## SHORT TASK
Arrange every line of the rows below as a JSON list of strings, one string per line, and leave out the blank lines.

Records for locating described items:
_ _ _ _

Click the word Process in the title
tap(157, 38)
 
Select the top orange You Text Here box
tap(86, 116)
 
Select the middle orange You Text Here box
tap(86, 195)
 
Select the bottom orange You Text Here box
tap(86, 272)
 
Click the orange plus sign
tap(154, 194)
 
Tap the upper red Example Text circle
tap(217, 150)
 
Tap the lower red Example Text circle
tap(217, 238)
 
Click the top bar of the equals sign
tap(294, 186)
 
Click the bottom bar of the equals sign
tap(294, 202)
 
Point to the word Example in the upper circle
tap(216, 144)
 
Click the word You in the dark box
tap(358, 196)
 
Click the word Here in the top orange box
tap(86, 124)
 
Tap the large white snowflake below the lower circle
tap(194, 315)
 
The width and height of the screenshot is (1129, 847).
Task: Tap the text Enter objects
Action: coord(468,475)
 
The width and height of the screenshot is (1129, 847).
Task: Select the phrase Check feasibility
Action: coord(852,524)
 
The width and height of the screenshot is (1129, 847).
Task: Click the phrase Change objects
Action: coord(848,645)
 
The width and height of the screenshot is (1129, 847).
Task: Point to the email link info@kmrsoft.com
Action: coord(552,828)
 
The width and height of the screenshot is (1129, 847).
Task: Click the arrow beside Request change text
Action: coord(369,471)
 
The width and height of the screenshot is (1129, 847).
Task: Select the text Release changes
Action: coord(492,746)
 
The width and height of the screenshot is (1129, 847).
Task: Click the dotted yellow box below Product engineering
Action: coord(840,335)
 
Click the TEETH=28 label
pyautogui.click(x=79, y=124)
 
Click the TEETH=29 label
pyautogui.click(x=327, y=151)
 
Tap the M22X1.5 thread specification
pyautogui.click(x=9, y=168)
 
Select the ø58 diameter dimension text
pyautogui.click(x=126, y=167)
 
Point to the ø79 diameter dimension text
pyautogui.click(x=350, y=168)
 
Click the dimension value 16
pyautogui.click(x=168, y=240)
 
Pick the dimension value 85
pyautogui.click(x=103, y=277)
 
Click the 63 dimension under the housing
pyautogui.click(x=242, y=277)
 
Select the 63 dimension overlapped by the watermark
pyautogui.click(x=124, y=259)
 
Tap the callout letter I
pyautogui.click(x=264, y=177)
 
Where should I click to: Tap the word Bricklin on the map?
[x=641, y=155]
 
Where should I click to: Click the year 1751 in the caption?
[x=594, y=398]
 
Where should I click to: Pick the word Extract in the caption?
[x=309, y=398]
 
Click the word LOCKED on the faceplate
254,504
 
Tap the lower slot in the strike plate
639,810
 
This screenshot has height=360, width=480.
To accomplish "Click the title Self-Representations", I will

_ _ _ _

## SOLUTION BELOW
[
  "Click the word Process in the title",
  "tap(157, 38)",
  "Select the top orange You Text Here box",
  "tap(86, 116)",
  "Select the middle orange You Text Here box",
  "tap(86, 195)",
  "Select the bottom orange You Text Here box",
  "tap(86, 272)",
  "Click the orange plus sign",
  "tap(154, 194)",
  "Tap the upper red Example Text circle",
  "tap(217, 150)",
  "Tap the lower red Example Text circle",
  "tap(217, 238)",
  "Click the top bar of the equals sign",
  "tap(294, 186)",
  "Click the bottom bar of the equals sign",
  "tap(294, 202)",
  "Point to the word Example in the upper circle",
  "tap(216, 144)",
  "Click the word You in the dark box",
  "tap(358, 196)",
  "Click the word Here in the top orange box",
  "tap(86, 124)",
  "Tap the large white snowflake below the lower circle",
  "tap(194, 315)",
  "The width and height of the screenshot is (1129, 847).",
  "Task: Tap the text Enter objects",
  "Action: coord(468,475)",
  "The width and height of the screenshot is (1129, 847).",
  "Task: Select the phrase Check feasibility",
  "Action: coord(852,524)",
  "The width and height of the screenshot is (1129, 847).",
  "Task: Click the phrase Change objects",
  "Action: coord(848,645)",
  "The width and height of the screenshot is (1129, 847).",
  "Task: Point to the email link info@kmrsoft.com",
  "Action: coord(552,828)",
  "The width and height of the screenshot is (1129, 847).",
  "Task: Click the arrow beside Request change text",
  "Action: coord(369,471)",
  "The width and height of the screenshot is (1129, 847).",
  "Task: Select the text Release changes",
  "Action: coord(492,746)",
  "The width and height of the screenshot is (1129, 847).",
  "Task: Click the dotted yellow box below Product engineering",
  "Action: coord(840,335)",
  "Click the TEETH=28 label",
  "pyautogui.click(x=79, y=124)",
  "Click the TEETH=29 label",
  "pyautogui.click(x=327, y=151)",
  "Tap the M22X1.5 thread specification",
  "pyautogui.click(x=9, y=168)",
  "Select the ø58 diameter dimension text",
  "pyautogui.click(x=126, y=167)",
  "Point to the ø79 diameter dimension text",
  "pyautogui.click(x=350, y=168)",
  "Click the dimension value 16",
  "pyautogui.click(x=168, y=240)",
  "Pick the dimension value 85",
  "pyautogui.click(x=103, y=277)",
  "Click the 63 dimension under the housing",
  "pyautogui.click(x=242, y=277)",
  "Select the 63 dimension overlapped by the watermark",
  "pyautogui.click(x=124, y=259)",
  "Tap the callout letter I",
  "pyautogui.click(x=264, y=177)",
  "Where should I click to: Tap the word Bricklin on the map?",
  "[x=641, y=155]",
  "Where should I click to: Click the year 1751 in the caption?",
  "[x=594, y=398]",
  "Where should I click to: Pick the word Extract in the caption?",
  "[x=309, y=398]",
  "Click the word LOCKED on the faceplate",
  "254,504",
  "Tap the lower slot in the strike plate",
  "639,810",
  "This screenshot has height=360, width=480.",
  "To accomplish \"Click the title Self-Representations\", I will"
]